Page 41 of Just (Fake) Married (Calloways vs. McGraws #1)
I was straightening my knife and fork on the paper napkin in front of me.
“Miss what?”
“Being the best at something. Operating on people.” I took a deep breath and asked the question I didn’t want to ask. That I managed to make it sound casual should get me nominated for an academy award. “Are you excited about that interview?”
Ethan was taken aback for a second. Almost like he’d forgotten there was an interview in Arizona.
“Excuse me, Dr. McGraw?” A woman came up to the table, looking embarrassed, but also like she wasn’t going to stop herself from approaching him.
“Mrs. Dunaway, how are you? How is Mark?” Ethan said, turning to her with a professional smile.
Getting to know him these past few months, it was obvious how different his smiles were.
The polite smile that he used for folks around town or patients.
The affectionate one he gave me any time he walked into Goods and Provisions at the end of the day.
The slightly evil one he gave me when I spread my legs wider, or I touched him the way he liked or sucked his…
I shook my head, getting rid of the thoughts. This wasn’t the time or place.

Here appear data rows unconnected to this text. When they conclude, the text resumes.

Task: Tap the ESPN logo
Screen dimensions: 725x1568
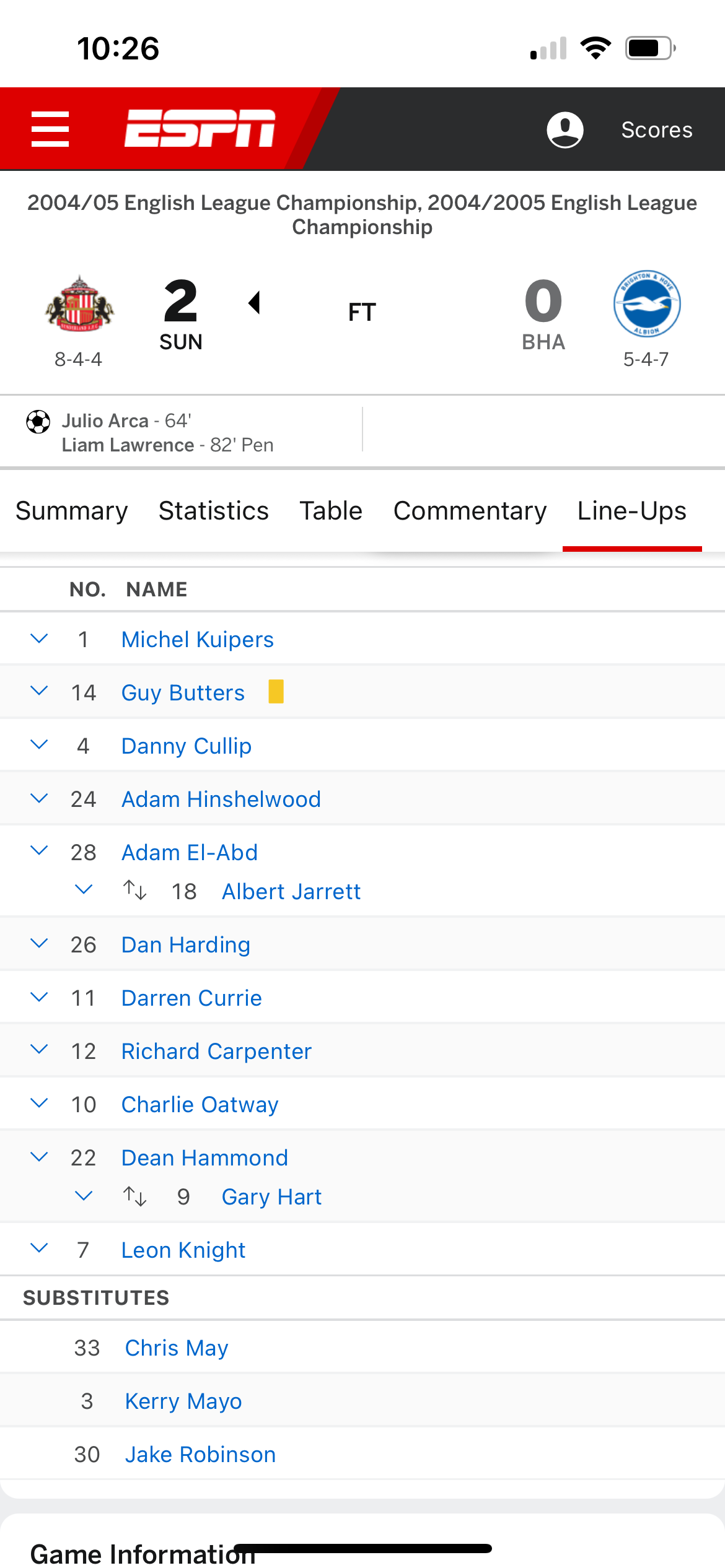Action: [200, 129]
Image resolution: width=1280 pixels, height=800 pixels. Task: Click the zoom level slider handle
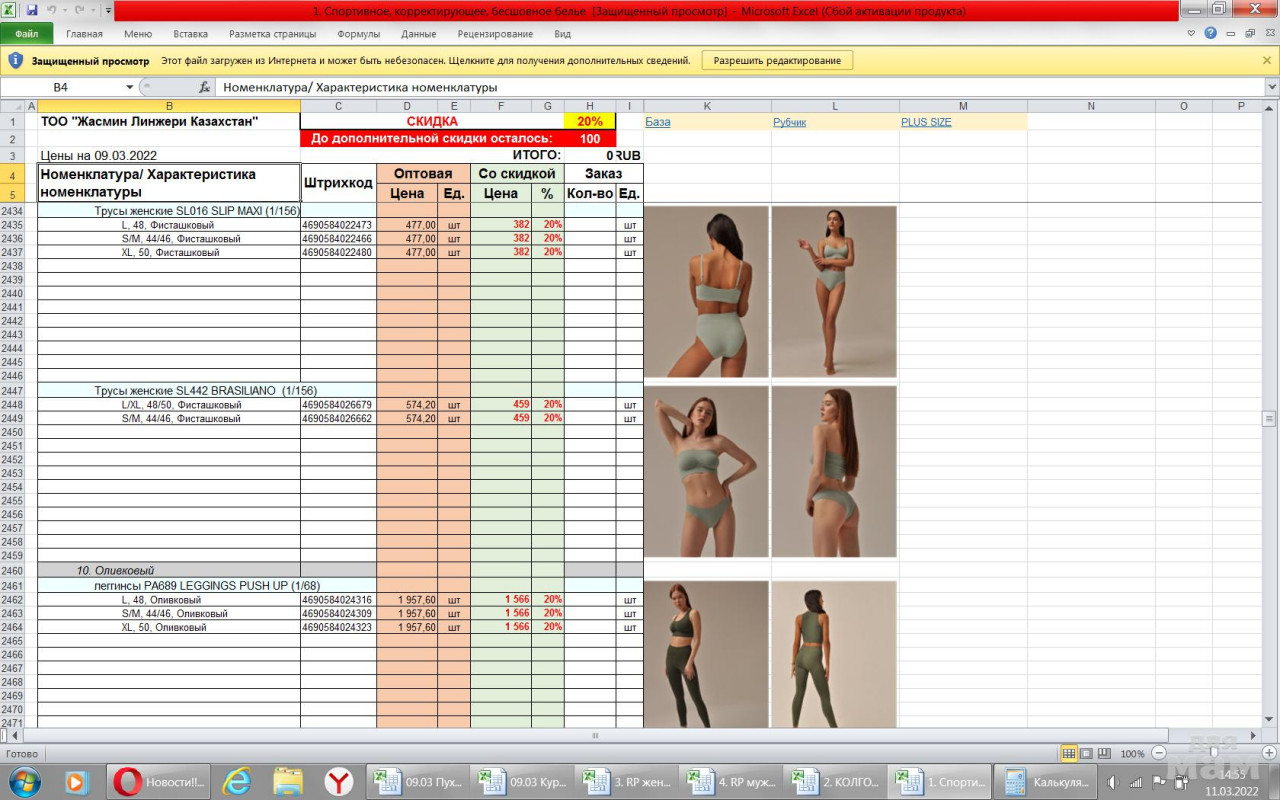(x=1212, y=753)
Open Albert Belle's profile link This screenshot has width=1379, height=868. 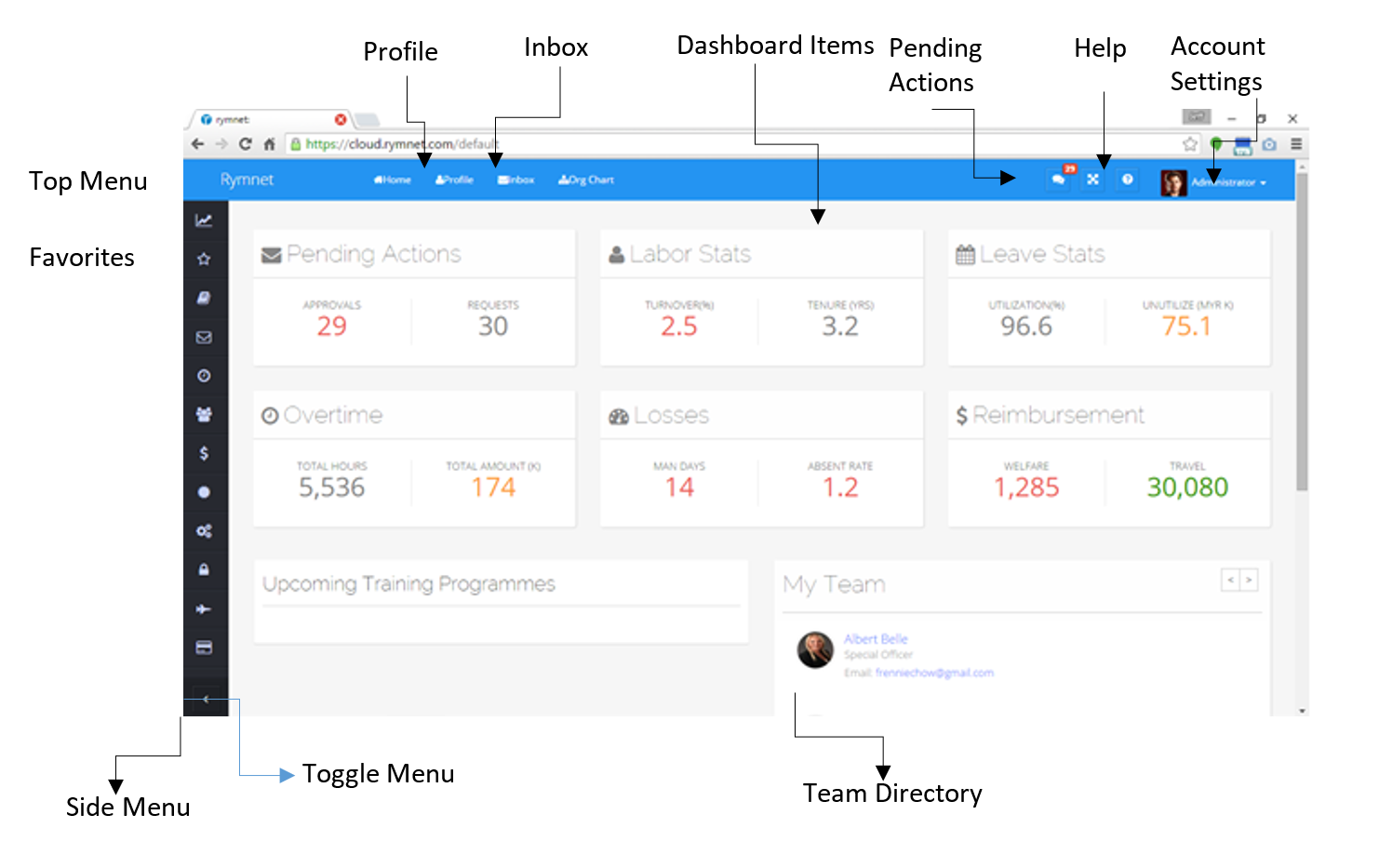(876, 639)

“I just wanted to thank you for the referral to Dr. Maneesh in Big Horn. We were able to get in last week and the medication has already helped Mark so much,” she laughed, but her eyes were filled with tears. She waved her hand around. “Anyway. I just wanted to thank you. Again.”
“My pleasure, Mrs. Dunaway,” he said, and he squeezed her hand. She left the table and Amity arrived with our food.
Crispy chicken salad for me and the artery clogger for Ethan. He looked at it suspiciously, but after his first bite, his eyes lit up.
“Mac’s going to be so mad he didn’t score this,” he said, around a mouthful.
“Are you enjoying the clinic?” I asked, paying incredible attention to stabbing my lettuce with my fork. The question about the interview was forgotten and I wasn’t brave enough to bring it up again.
Like he couldn’t help himself, he took another bite. He chewed and swallowed before nodding. “I am. The people are great and the work is good. I’m helping patients and improving their quality of life, which is all I’ve ever wanted to do.”
“But it must be boring compared to what you’re used to,” I said.
Yes. Say it’s boring. Say you can’t wait to get back to surgery.
He shrugged. “The stakes are different, that’s for sure. I never would have said my life was stressful before, or stressful in a way I couldn’t manage. But being on the other side of it, I can see how little life I had in my life, you know? Outside of the OR.”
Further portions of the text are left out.